Profesional exitosa y madre de cinco niños, ¿por qué ha querido Louise Millon de La Verteville tener una familia numerosa? “Mi marido y yo vivimos varios años pensando que, tal vez, los hijos nunca llegarían, así que, el día que por fin llegaron, fue una alegría tan grande que lo vivimos todo de forma diferente”. Tardó cinco años en quedarse embaraza de su primer hijo y hace dos meses nació su quinta hija: “Cinco en cinco años”, comenta orgullosa. Pero, además, Millon de La Verteville tiene otras razones para poner su maternidad por encima de su trabajo profesional: “Un hermano es el mejor regalo que puedo dar a mis hijos. Además, los hijos me sitúan en en la realidad: teniéndolos a ellos es muy fácil quedar absorbidos por el trabajo, por el egoísmo, por los planes de futuro. Los hijos me traen a la realidad con sus necesidades concretas, me dan humildad, me hacen tocar cada día mis limitaciones, me recuerdan que el trabajo no puede ser el centro de mi vida. Mi experiencia es que los niños me acercan a Dios”, asegura. Millon de La Verteville y su familia vivieron diez años en Madrid; apenas hace un año se trasladaron a París.

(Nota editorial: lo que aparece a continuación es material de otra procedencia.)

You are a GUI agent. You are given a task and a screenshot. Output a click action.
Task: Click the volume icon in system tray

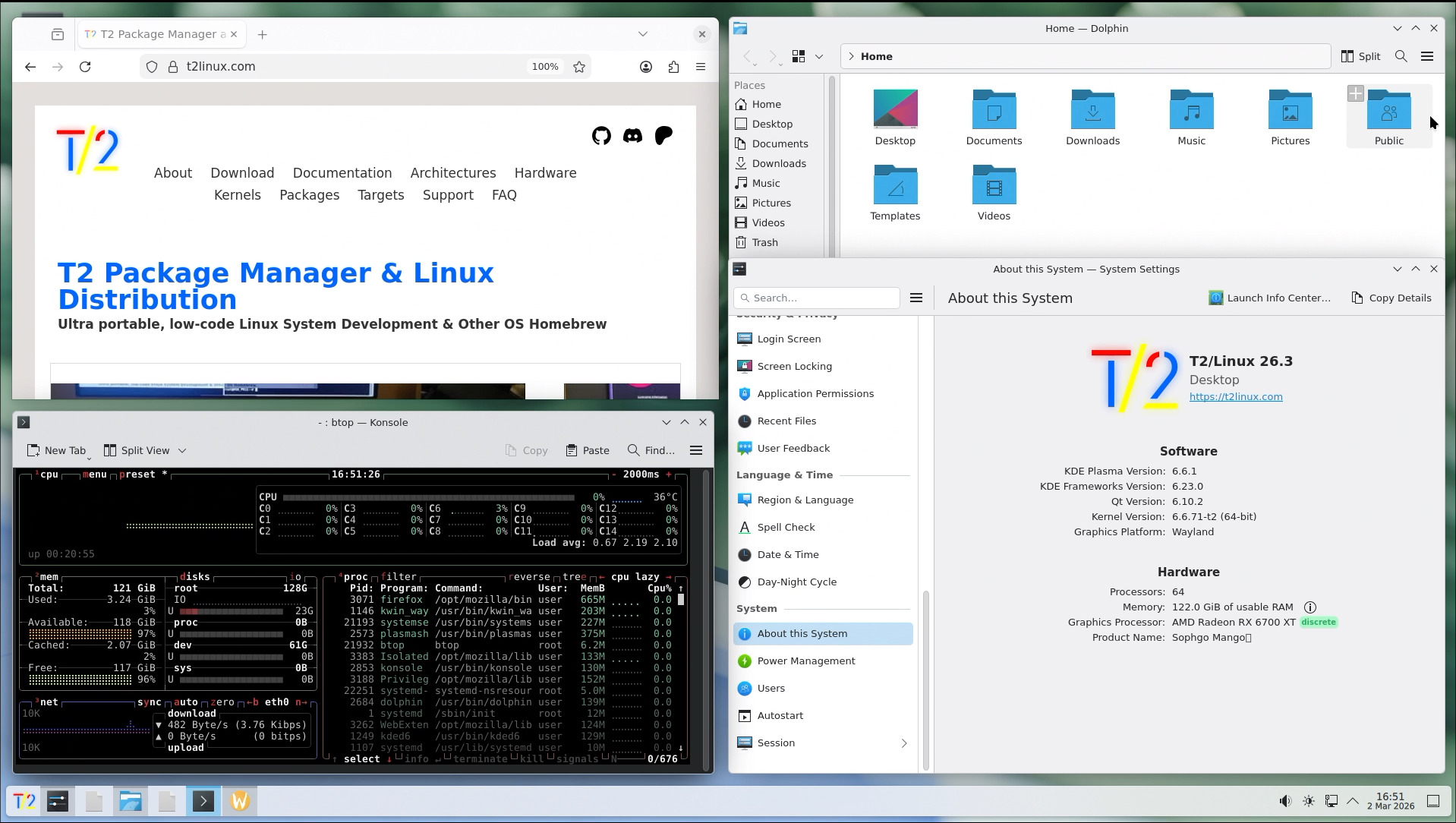(x=1284, y=801)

Para ella y su esposo, “más que de dinero, tener hijos es una cuestión de ganas, de disponibilidad, de visión de la vida. Es verdad que en Francia hay más ayudas que en España y ventajas fiscales para los matrimonios con varios hijos, y esto influye, pero tener hijos representa, ante todo, renunciar a una cierta comodidad y no vivir para uno mismo. Y esto supone ir a contracorriente”.

Una agenda compartida

Desde la fundación Más Familia (www.masfamilia.org), una entidad creada para desarrollar acciones profesionales que supongan una mejora de la calidad de vida y bienestar de las familias, afirman que las nuevas tecnologías han de ser las grandes aliadas de la conciliación. “El hecho de poder trabajar desde cualquier parte gracias a Internet o al concepto de la nube dibuja un nuevo sistema laboral más centrado en el cumplimiento de objetivos que en el presentismo”, apunta Isabel Hidalgo, su directora de comunicación. Entre las ayudas tecnológicas que puede brindar “la nube” a la familia está el concepto de la “agenda compartida”, que permite a los esposos ir agendando sus compromisos en el calendario personal, familiar y laboral, de modo que cada uno puede acceder a la información de las actividades del otro y, a la vez, sincronizar sus agendas: “Se trata de tener una agenda adecuadamente estructurada donde padre y madre colaboran conjuntamente en las tareas domésticas, el cuidado de niños, el trabajo, el ocio y la vida en común. Este sería el ideal que toda familia debería conseguir en sus hogares para que puedan realizarse profesionalmente sin mermar su crecimiento personal, su maternidad/paternidad y la vida conyugal”, explica Mar Sánchez Marchori, directora del Instituto Valenciano de Pedagogía Creativa IVAPEC (www.ivapec.com), desde el cual están ayudando a numerosas familias a que aprendan a gestionar de una manera más eficaz sus agendas, sin olvidar ningún ámbito de sus vidas. “El objetivo prioritario es conseguir el equilibrio y bienestar entre los diferentes pilares de las personas: salud, familia y trabajo”, añade Sánchez.